Date Created: 2024-08-24T03:29:51.129683

UTE DISTRIBUTION CORPORATION, Plaintiff-Appellant, Red Rock Corporation, a Utah corporation, Plaintiff-Intervenor, v. SECRETARY OF the INTERIOR OF the UNITED STATES, in his official capacity; UTE Indian Tribe, Defendants-Appellees.
    No. 08-4147.
    United States Court of Appeals, Tenth Circuit.
    Oct. 19, 2009.
    
      Shawn E. Draney, (Max D. Wheeler, Camille N. Johnson, and Judith D. Wol-ferts with him on the briefs), of Snow, Christensen & Martineau, Salt Lake City, UT, for Plaintiff-Appellant.
    Katherine J. Barton, United States Department of Justice, Environment and Natural Resource Division, Washington, D.C. (John C. Cruden, Acting Assistant Attorney General; John K. Mangum, Assistant United States Attorney, Salt Lake, UT; Elizabeth A. Peterson, United States Department of Justice, Environment and Natural Resources Division, Washington, D.C.; Jason Hartz, Office of the Solicitor, United States Department of the Interior, Washington, D.C., of counsel, with her on the brief), for Defendanb-Appellee Secretary of the Interior.
    Tod J. Smith of Whiteing & Smith, Boulder, CO, for Defendanb-Appellee Ute Indian Tribe.
    Before HENRY, Chief Circuit Judge, BRISCOE, and LUCERO, Circuit Judges.
   BRISCOE, Circuit Judge.

Plaintiff Ute Distribution Corporation (UDC) appeals from a decision of the district court denying UDC’s claim for a declaration that the Secretary’s implementation of the 1954 Ute Partition and Termination Act, 25 U.S.C. §§ 677 et seq., did not provide for an equitable and practicable division and distribution of water rights between the “mixed-blood” and “full-blood” members of the Ute Indian Tribe, and that, consequently, such rights are currently held in trust by the Secretary for the mixed-blood members. Exercising jurisdiction pursuant to 28 U.S.C. § 1291, we conclude that UDC’s action was untimely filed. Accordingly, we affirm the district court’s dismissal of UDC’s claim and remand only so that the district court may amend its judgment to reflect this as the basis for the judgment.

### SUPPLIED MATERIAL
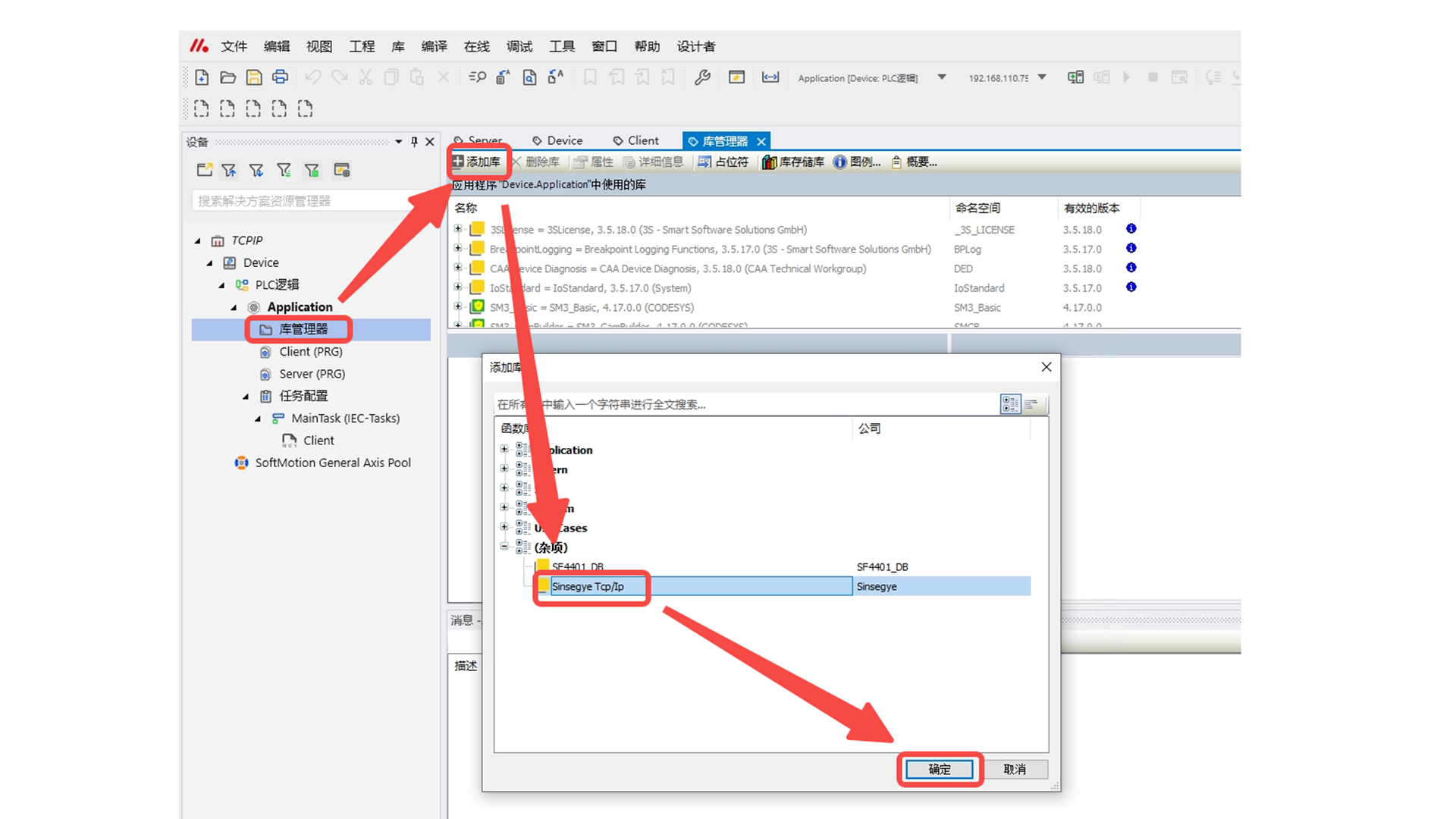The image size is (1456, 819).
Task: Open the wrench options icon
Action: 702,77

### EXERCISE REQUIREMENTS
Transcribe the passage of the appeals court opinion starting at "UTE DISTRIBUTION CORPORATION, Plaintiff-Appellant, Red" and ending at "Appeals, Tenth Circuit.".

### CORRECT ANSWER
UTE DISTRIBUTION CORPORATION, Plaintiff-Appellant, Red Rock Corporation, a Utah corporation, Plaintiff-Intervenor, v. SECRETARY OF the INTERIOR OF the UNITED STATES, in his official capacity; UTE Indian Tribe, Defendants-Appellees.
    No. 08-4147.
    United States Court of Appeals, Tenth Circuit.